* Work task
Reproduce all of the entries character for character, while leaving out any pictures they contain.

......

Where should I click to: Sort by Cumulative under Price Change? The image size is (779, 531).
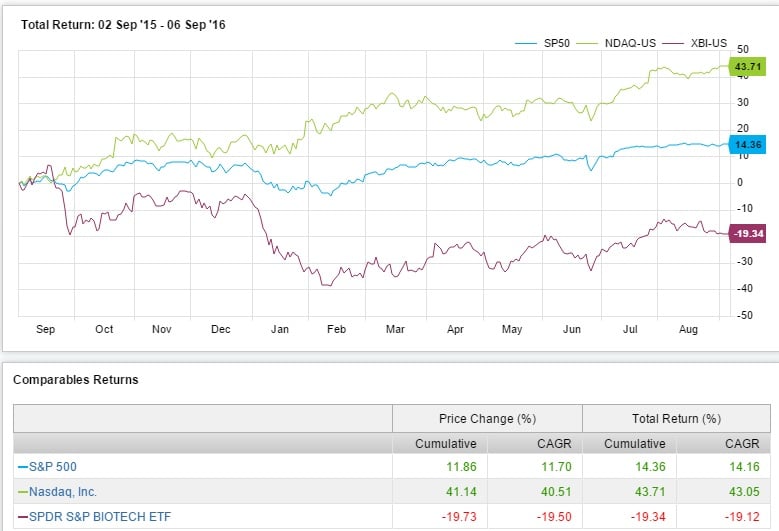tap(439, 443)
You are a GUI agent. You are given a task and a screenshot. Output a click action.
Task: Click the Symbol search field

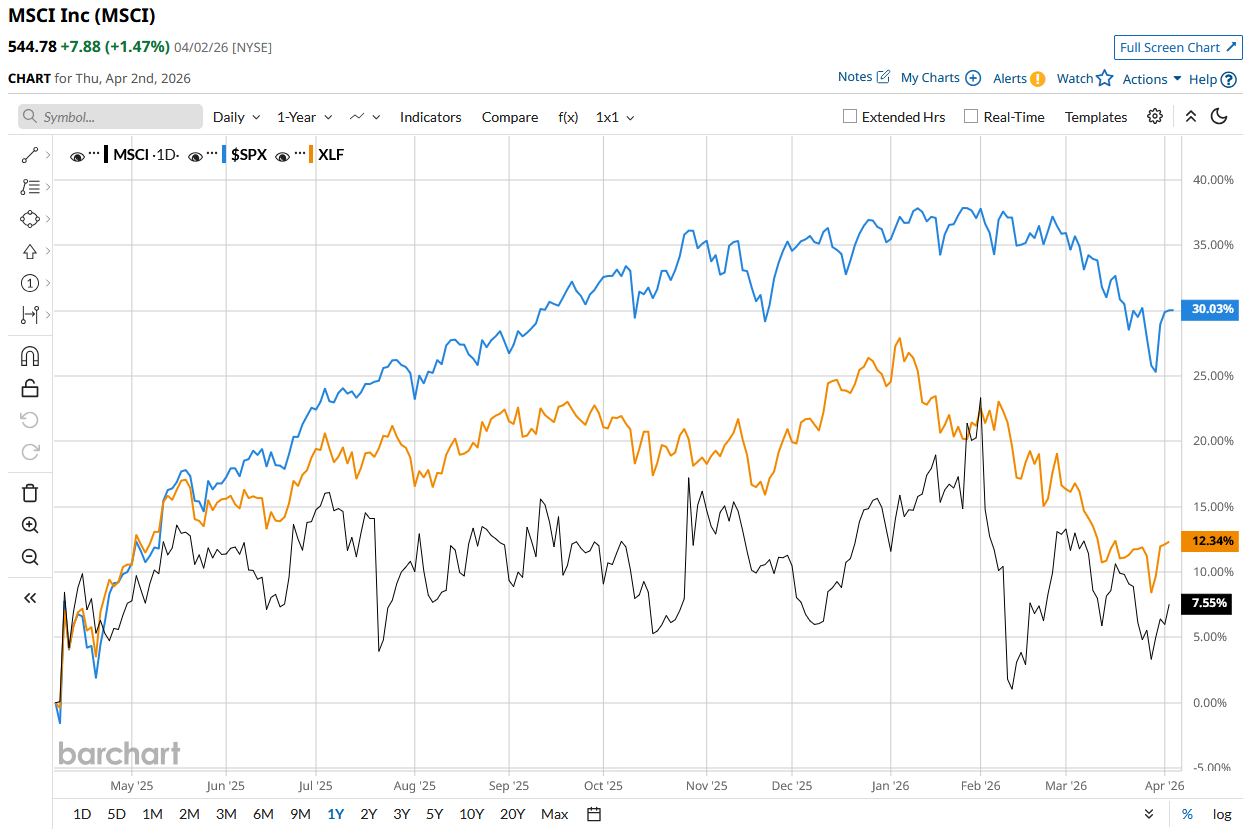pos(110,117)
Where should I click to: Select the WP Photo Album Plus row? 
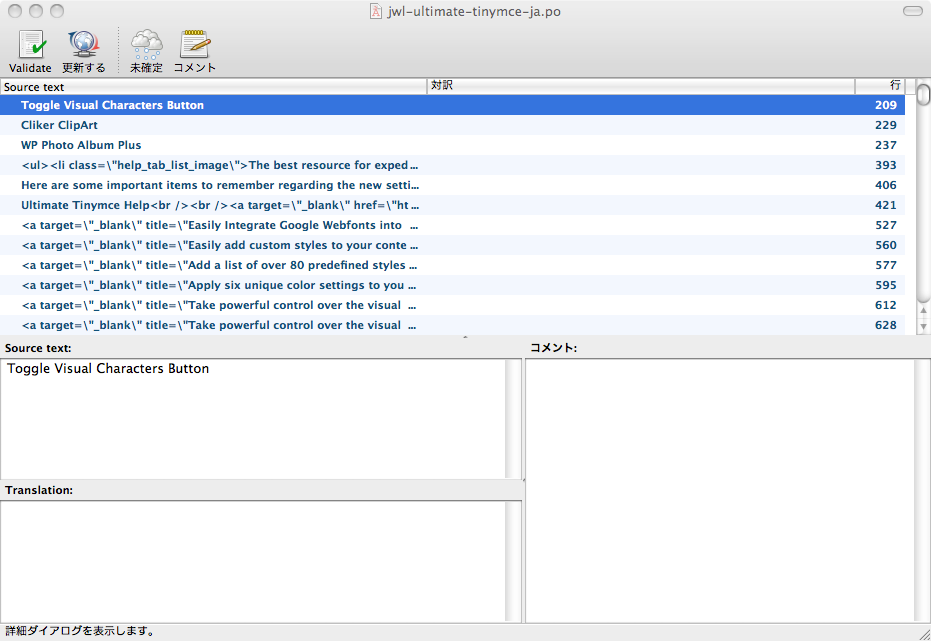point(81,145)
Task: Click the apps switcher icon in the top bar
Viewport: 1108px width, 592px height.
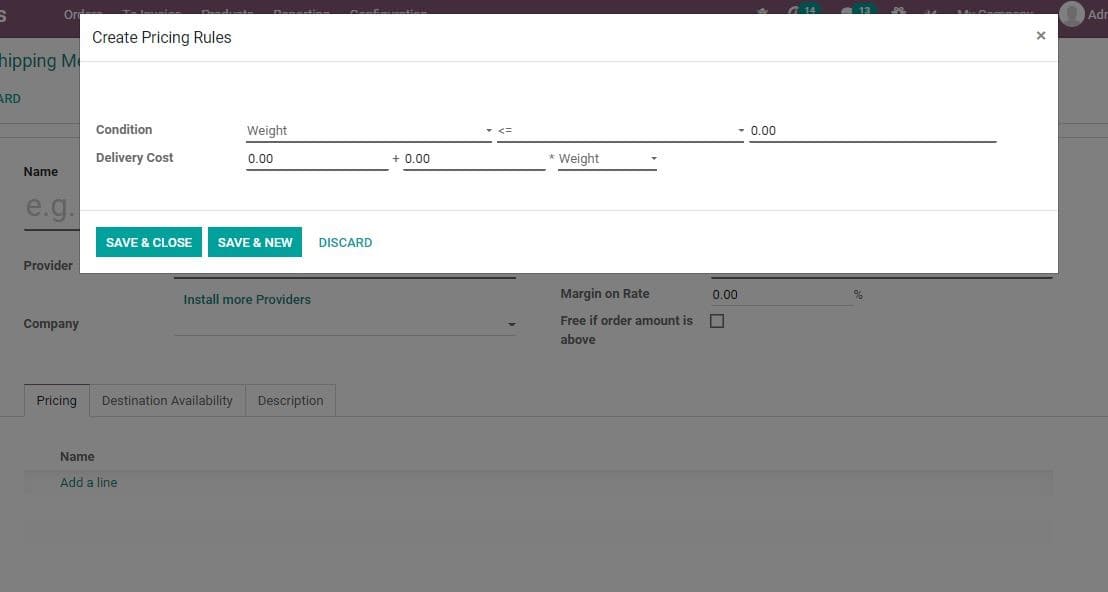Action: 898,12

......

* Response below
Where should I click to: Sort by Cumulative under Price Change? The image size is (779, 531).
tap(439, 443)
You are a GUI agent. You are given a task and a screenshot. Output a click action.
Task: Click the Symbol search field

pos(110,117)
Where should I click to: Select the WP Photo Album Plus row? 
point(81,145)
Task: Click the apps switcher icon in the top bar
Viewport: 1108px width, 592px height.
Action: 898,12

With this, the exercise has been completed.